**Raw data**
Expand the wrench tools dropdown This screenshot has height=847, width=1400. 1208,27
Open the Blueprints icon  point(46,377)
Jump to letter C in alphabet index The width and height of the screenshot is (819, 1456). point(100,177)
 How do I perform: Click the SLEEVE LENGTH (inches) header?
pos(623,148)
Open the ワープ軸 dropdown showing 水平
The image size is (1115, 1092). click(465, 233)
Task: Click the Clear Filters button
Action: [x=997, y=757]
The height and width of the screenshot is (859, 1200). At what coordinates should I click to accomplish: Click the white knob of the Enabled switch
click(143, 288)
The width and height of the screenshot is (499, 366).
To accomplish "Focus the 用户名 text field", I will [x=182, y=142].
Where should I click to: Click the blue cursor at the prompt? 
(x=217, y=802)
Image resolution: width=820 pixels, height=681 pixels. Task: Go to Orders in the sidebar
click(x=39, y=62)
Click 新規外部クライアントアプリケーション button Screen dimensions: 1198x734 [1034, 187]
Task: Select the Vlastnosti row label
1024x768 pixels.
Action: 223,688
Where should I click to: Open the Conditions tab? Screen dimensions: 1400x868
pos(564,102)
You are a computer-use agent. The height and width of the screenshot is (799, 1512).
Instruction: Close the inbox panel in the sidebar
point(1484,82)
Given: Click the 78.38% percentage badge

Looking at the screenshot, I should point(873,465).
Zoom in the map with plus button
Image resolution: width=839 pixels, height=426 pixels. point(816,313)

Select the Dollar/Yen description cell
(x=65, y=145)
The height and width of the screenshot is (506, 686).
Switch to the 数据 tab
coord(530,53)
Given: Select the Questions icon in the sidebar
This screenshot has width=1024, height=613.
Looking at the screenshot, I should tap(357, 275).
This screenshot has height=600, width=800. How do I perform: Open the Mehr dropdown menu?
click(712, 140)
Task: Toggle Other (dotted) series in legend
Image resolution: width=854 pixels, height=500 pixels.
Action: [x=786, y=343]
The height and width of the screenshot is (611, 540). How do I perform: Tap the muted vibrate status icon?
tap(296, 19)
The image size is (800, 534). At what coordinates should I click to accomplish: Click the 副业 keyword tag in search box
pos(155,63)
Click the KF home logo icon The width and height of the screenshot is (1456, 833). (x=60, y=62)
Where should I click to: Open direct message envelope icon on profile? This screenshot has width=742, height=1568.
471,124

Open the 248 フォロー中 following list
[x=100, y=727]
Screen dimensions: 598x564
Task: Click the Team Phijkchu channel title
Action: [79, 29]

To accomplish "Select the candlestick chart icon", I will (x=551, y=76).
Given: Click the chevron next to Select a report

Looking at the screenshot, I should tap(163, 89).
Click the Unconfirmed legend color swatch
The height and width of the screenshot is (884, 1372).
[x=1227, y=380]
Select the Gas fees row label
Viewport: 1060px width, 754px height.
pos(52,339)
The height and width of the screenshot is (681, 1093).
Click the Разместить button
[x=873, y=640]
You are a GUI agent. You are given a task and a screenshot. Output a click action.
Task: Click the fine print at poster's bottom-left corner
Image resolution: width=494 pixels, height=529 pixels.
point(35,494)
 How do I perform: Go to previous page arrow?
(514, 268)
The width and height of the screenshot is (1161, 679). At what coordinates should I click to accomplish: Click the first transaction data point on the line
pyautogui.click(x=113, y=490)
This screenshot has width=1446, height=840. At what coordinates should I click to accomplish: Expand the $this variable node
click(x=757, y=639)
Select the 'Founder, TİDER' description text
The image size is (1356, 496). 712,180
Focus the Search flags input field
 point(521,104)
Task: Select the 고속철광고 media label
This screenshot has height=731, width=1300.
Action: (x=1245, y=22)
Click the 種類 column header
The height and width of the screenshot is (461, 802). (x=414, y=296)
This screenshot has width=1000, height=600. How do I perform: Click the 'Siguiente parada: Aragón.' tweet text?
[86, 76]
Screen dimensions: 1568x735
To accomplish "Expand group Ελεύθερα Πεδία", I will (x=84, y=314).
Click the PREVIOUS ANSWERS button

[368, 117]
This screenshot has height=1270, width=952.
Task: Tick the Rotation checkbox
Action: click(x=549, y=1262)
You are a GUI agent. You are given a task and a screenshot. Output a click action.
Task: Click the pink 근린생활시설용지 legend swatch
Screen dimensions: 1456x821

**The task**
Reproduce all of the material above line for line, with no changes.

**Solution**
Expand the wrench tools dropdown This screenshot has height=847, width=1400. 1208,27
Open the Blueprints icon  point(46,377)
Jump to letter C in alphabet index The width and height of the screenshot is (819, 1456). point(100,177)
 How do I perform: Click the SLEEVE LENGTH (inches) header?
pos(623,148)
Open the ワープ軸 dropdown showing 水平
The image size is (1115, 1092). click(465, 233)
Task: Click the Clear Filters button
Action: [x=997, y=757]
The height and width of the screenshot is (859, 1200). At what coordinates should I click to accomplish: Click the white knob of the Enabled switch
click(143, 288)
The width and height of the screenshot is (499, 366).
To accomplish "Focus the 用户名 text field", I will [x=182, y=142].
Where should I click to: Click the blue cursor at the prompt? 
(x=217, y=802)
Image resolution: width=820 pixels, height=681 pixels. Task: Go to Orders in the sidebar
click(x=39, y=62)
Click 新規外部クライアントアプリケーション button Screen dimensions: 1198x734 [1034, 187]
Task: Select the Vlastnosti row label
1024x768 pixels.
Action: 223,688
Where should I click to: Open the Conditions tab? Screen dimensions: 1400x868
pos(564,102)
You are a computer-use agent. The height and width of the screenshot is (799, 1512).
Instruction: Close the inbox panel in the sidebar
point(1484,82)
Given: Click the 78.38% percentage badge

Looking at the screenshot, I should point(873,465).
Zoom in the map with plus button
Image resolution: width=839 pixels, height=426 pixels. point(816,313)

Select the Dollar/Yen description cell
(x=65, y=145)
The height and width of the screenshot is (506, 686).
Switch to the 数据 tab
coord(530,53)
Given: Select the Questions icon in the sidebar
This screenshot has width=1024, height=613.
Looking at the screenshot, I should tap(357, 275).
This screenshot has height=600, width=800. How do I perform: Open the Mehr dropdown menu?
click(712, 140)
Task: Toggle Other (dotted) series in legend
Image resolution: width=854 pixels, height=500 pixels.
Action: [x=786, y=343]
The height and width of the screenshot is (611, 540). How do I perform: Tap the muted vibrate status icon?
tap(296, 19)
The image size is (800, 534). At what coordinates should I click to accomplish: Click the 副业 keyword tag in search box
pos(155,63)
Click the KF home logo icon The width and height of the screenshot is (1456, 833). (x=60, y=62)
Where should I click to: Open direct message envelope icon on profile? This screenshot has width=742, height=1568.
471,124

Open the 248 フォロー中 following list
[x=100, y=727]
Screen dimensions: 598x564
Task: Click the Team Phijkchu channel title
Action: [79, 29]

To accomplish "Select the candlestick chart icon", I will (x=551, y=76).
Given: Click the chevron next to Select a report

Looking at the screenshot, I should tap(163, 89).
Click the Unconfirmed legend color swatch
The height and width of the screenshot is (884, 1372).
[x=1227, y=380]
Select the Gas fees row label
Viewport: 1060px width, 754px height.
pos(52,339)
The height and width of the screenshot is (681, 1093).
Click the Разместить button
[x=873, y=640]
You are a GUI agent. You are given a task and a screenshot. Output a click action.
Task: Click the fine print at poster's bottom-left corner
Image resolution: width=494 pixels, height=529 pixels.
point(35,494)
 How do I perform: Go to previous page arrow?
(514, 268)
The width and height of the screenshot is (1161, 679). At what coordinates should I click to accomplish: Click the first transaction data point on the line
pyautogui.click(x=113, y=490)
This screenshot has width=1446, height=840. At what coordinates should I click to accomplish: Expand the $this variable node
click(x=757, y=639)
Select the 'Founder, TİDER' description text
The image size is (1356, 496). 712,180
Focus the Search flags input field
 point(521,104)
Task: Select the 고속철광고 media label
This screenshot has height=731, width=1300.
Action: (x=1245, y=22)
Click the 種類 column header
The height and width of the screenshot is (461, 802). (x=414, y=296)
This screenshot has width=1000, height=600. How do I perform: Click the 'Siguiente parada: Aragón.' tweet text?
[86, 76]
Screen dimensions: 1568x735
To accomplish "Expand group Ελεύθερα Πεδία", I will (x=84, y=314).
Click the PREVIOUS ANSWERS button

[368, 117]
This screenshot has height=1270, width=952.
Task: Tick the Rotation checkbox
Action: click(x=549, y=1262)
You are a GUI agent. You are given a task and a screenshot. Output a click action.
Task: Click the pink 근린생활시설용지 legend swatch
Screen dimensions: 1456x821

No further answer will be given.